Lily Huang et al. Am J Med Sci. 2012 Oct.

Abstract

Introduction: This study was performed to determine whether chronic direct renin inhibition can prevent the development of slowly progressive angiotensin (ANG) II-dependent hypertension and the associated derangements in renal function in Cyplal-Ren2 transgenic rats with inducible expression of the Ren2 gene.

Methods: Male Cyplal-Ren2 rats (n = 6) were fed a normal diet containing 0.15% indole-3-carbinol (I3C) for 16 days to induce slowly progressive ANG II-dependent hypertension. Conscious systolic blood pressure was measured daily using tail-cuff plethysmography. The rats were then anesthetized with pentobarbital sodium and surgically prepared for the measurement of mean arterial pressure (MAP) and renal hemodynamics and excretory function.

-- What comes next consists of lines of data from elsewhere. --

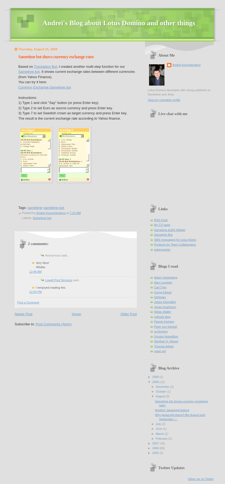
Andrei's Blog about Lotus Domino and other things (119, 23)
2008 (156, 382)
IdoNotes (160, 297)
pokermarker (162, 249)
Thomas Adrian (164, 346)
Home (76, 314)
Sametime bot (29, 72)
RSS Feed (161, 220)
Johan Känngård (165, 302)
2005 (156, 452)
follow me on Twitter (201, 479)
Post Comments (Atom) (54, 324)
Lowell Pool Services (58, 280)
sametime (35, 208)
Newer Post (23, 314)
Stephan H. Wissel (166, 341)
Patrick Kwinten (164, 321)
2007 (156, 443)
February (162, 438)
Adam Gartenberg (165, 277)
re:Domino (161, 331)
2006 (156, 448)
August (160, 396)
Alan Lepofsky (163, 282)
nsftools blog (162, 316)
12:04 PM (35, 291)
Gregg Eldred (163, 292)
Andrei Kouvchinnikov (186, 64)
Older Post (129, 314)
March (160, 433)
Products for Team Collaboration (175, 244)
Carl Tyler (160, 287)
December (163, 386)
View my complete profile (164, 100)
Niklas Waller (162, 311)
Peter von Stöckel (165, 326)
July (159, 424)
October (161, 391)
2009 (156, 376)
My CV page (162, 224)
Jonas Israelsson (165, 307)
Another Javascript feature (172, 410)
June (159, 428)
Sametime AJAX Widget (169, 230)
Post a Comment (28, 302)
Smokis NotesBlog (166, 336)
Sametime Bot (163, 234)
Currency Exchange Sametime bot (44, 87)
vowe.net (160, 351)
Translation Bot (45, 67)
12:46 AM (35, 271)
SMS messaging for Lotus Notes (175, 239)
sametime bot (54, 208)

Results: In rats induced with I3C, systolic blood pressure increased by day 3 (130 ± 7-160 ± 5 mm Hg, P < 0.01) and continued to increase to 191 ± 6 mm Hg (P < 0.001) by day 16. In a separate group of rats (n = 6), chronic administration of the direct renin inhibitor, aliskiren (30 mg/kg/d, sc), prevented the development of hypertension (113 ± 5 versus 114 ± 5 mm Hg, not significant). Rats treated with aliskiren exhibited significantly lower mean arterial pressure (138 ± 4 versus 201 ± 6 mm Hg, P < 0.001), renal vascular resistance (23 ± 4 versus 38 ± 3 mm Hg/mL/min · g, P < 0.01), urine flow (17.6 ± 1.4 versus 25.1 ± 2.9 μL/min, P < 0.05) and urinary sodium excretion (1.11 ± 0.32 versus 2.35 ± 0.28 μEq/min, P < 0.05) and higher renal plasma flow (4.22 ± 0.23 versus 2.56 ± 0.21 mL/min · g, P < 0.01) and glomerular filtration rate (1.19 ± 0.07 versus 0.78 ± 0.08 mL/min · g, P< 0.01), compared with induced rats not treated chronically with aliskiren.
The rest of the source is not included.